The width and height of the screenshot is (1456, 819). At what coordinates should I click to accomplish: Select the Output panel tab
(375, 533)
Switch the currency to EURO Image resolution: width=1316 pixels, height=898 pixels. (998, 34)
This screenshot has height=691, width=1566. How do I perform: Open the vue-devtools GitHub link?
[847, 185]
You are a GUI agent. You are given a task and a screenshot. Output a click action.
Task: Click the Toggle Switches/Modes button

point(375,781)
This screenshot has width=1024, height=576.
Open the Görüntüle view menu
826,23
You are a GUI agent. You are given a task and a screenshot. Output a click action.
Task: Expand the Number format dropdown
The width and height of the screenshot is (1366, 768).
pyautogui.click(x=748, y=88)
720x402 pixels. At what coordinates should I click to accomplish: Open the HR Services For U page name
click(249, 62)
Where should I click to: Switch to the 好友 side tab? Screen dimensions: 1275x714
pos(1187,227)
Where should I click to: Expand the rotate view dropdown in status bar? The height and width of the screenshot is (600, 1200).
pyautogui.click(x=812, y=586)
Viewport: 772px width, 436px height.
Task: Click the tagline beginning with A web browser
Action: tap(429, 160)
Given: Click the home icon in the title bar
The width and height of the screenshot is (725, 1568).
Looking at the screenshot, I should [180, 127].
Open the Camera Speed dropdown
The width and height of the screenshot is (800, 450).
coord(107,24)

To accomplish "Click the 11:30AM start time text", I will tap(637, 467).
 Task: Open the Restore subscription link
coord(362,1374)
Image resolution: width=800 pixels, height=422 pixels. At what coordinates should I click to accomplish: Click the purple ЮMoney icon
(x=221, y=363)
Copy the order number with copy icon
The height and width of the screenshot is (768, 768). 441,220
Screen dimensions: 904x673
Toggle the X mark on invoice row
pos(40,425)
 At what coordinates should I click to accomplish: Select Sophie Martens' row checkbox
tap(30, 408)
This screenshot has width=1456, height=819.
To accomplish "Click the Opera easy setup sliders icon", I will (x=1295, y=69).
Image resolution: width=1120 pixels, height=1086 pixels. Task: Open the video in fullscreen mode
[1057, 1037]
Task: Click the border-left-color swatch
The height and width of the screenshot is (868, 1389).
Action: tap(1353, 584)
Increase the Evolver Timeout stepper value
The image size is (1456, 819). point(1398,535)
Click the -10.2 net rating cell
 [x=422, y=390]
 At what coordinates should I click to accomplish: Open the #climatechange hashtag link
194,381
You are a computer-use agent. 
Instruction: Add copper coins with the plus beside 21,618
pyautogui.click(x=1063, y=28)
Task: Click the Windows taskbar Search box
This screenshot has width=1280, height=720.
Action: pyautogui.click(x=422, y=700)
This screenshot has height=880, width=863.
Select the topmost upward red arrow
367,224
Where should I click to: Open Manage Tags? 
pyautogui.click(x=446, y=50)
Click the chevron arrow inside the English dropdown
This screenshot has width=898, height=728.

----

Problem to work on → Extract every line of the data above verbatim, keeping each line unchanged and in its original order.

Task result →
The width and height of the screenshot is (1456, 819). At what coordinates should I click to accomplish: Select the Output panel tab
(375, 533)
Switch the currency to EURO Image resolution: width=1316 pixels, height=898 pixels. (998, 34)
This screenshot has height=691, width=1566. How do I perform: Open the vue-devtools GitHub link?
[847, 185]
You are a GUI agent. You are given a task and a screenshot. Output a click action.
Task: Click the Toggle Switches/Modes button

point(375,781)
This screenshot has width=1024, height=576.
Open the Görüntüle view menu
826,23
You are a GUI agent. You are given a task and a screenshot. Output a click action.
Task: Expand the Number format dropdown
The width and height of the screenshot is (1366, 768).
pyautogui.click(x=748, y=88)
720x402 pixels. At what coordinates should I click to accomplish: Open the HR Services For U page name
click(249, 62)
Where should I click to: Switch to the 好友 side tab? Screen dimensions: 1275x714
pos(1187,227)
Where should I click to: Expand the rotate view dropdown in status bar? The height and width of the screenshot is (600, 1200).
pyautogui.click(x=812, y=586)
Viewport: 772px width, 436px height.
Task: Click the tagline beginning with A web browser
Action: tap(429, 160)
Given: Click the home icon in the title bar
The width and height of the screenshot is (725, 1568).
Looking at the screenshot, I should [180, 127].
Open the Camera Speed dropdown
The width and height of the screenshot is (800, 450).
coord(107,24)

To accomplish "Click the 11:30AM start time text", I will tap(637, 467).
 Task: Open the Restore subscription link
coord(362,1374)
Image resolution: width=800 pixels, height=422 pixels. At what coordinates should I click to accomplish: Click the purple ЮMoney icon
(x=221, y=363)
Copy the order number with copy icon
The height and width of the screenshot is (768, 768). 441,220
Screen dimensions: 904x673
Toggle the X mark on invoice row
pos(40,425)
 At what coordinates should I click to accomplish: Select Sophie Martens' row checkbox
tap(30, 408)
This screenshot has width=1456, height=819.
To accomplish "Click the Opera easy setup sliders icon", I will (x=1295, y=69).
Image resolution: width=1120 pixels, height=1086 pixels. Task: Open the video in fullscreen mode
[1057, 1037]
Task: Click the border-left-color swatch
The height and width of the screenshot is (868, 1389).
Action: tap(1353, 584)
Increase the Evolver Timeout stepper value
The image size is (1456, 819). point(1398,535)
Click the -10.2 net rating cell
 [x=422, y=390]
 At what coordinates should I click to accomplish: Open the #climatechange hashtag link
194,381
You are a computer-use agent. 
Instruction: Add copper coins with the plus beside 21,618
pyautogui.click(x=1063, y=28)
Task: Click the Windows taskbar Search box
This screenshot has width=1280, height=720.
Action: pyautogui.click(x=422, y=700)
This screenshot has height=880, width=863.
Select the topmost upward red arrow
367,224
Where should I click to: Open Manage Tags? 
pyautogui.click(x=446, y=50)
Click the chevron arrow inside the English dropdown
This screenshot has width=898, height=728.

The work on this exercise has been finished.